事実もいろいろ空気もいろいろ

 (承前)。といっても、いつものように読み直しもしていないのだが、ちょっとまた横道。
 ほとんど自分で見聞きするだけの世界で暮らしている時代には、(もちろんその時代でも、あくまで「ほとんど」でしかないが)、例えば、互いに顔見知りの村人のほとんどが、鎮守の森に落雷があったというひとつの「事実」を共有して、ほとんど同じ不安に襲われたりもするだろう。しかし今は時代が時代で、事実も不安も空気も一つではない。
 例えば大方の人はアベ忖度の「空気」に困って何とかしたいと思っているようだが、当の本人は本人で、また彼にとっての「空気」に困っているかもしれない。
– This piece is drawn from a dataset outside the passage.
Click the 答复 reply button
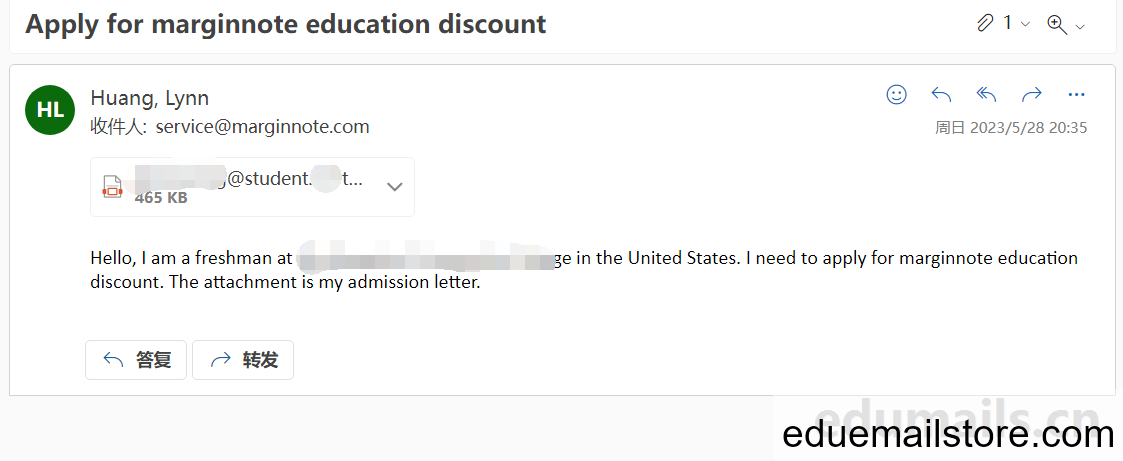Screen dimensions: 1123x461 (x=136, y=359)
 「これだけ高い支持率が続いている一強の私が、これだけカイケンカイケンといっているのに、どうもカイケンに消極的な「空気」が世の中を覆っているようで、実に困ったものだ。それもそうだが、「空気」といえば、やっぱりデフレマインドだ。少子化による人不足のおかげで、非正規でもバイトでも、とにかく仕事はあるので失業率は低く、黒田日銀のおかげで、実体と無関係に株価は高止まり。ところが、さっぱり好況に転じない。法人税も下げ、為替も円安で輸出に有利、利子率も目いっぱい下げて資金調達に困ることはない。企業にとっていうことなしの筈なのに、設備投資と労賃に金をまわして経済の活性化をはかろうとせずに、金を内部に溜め込むばかり。国民も国民で、預金をしても全く増えないし物価が上がるなら金を使ってやろう、といった気にならずに、不安だからと節約と貯金にはげむだけ。折角のアベノミクスを阻む「マインド」という「空気」にはほとほと困ったものだ」、などと。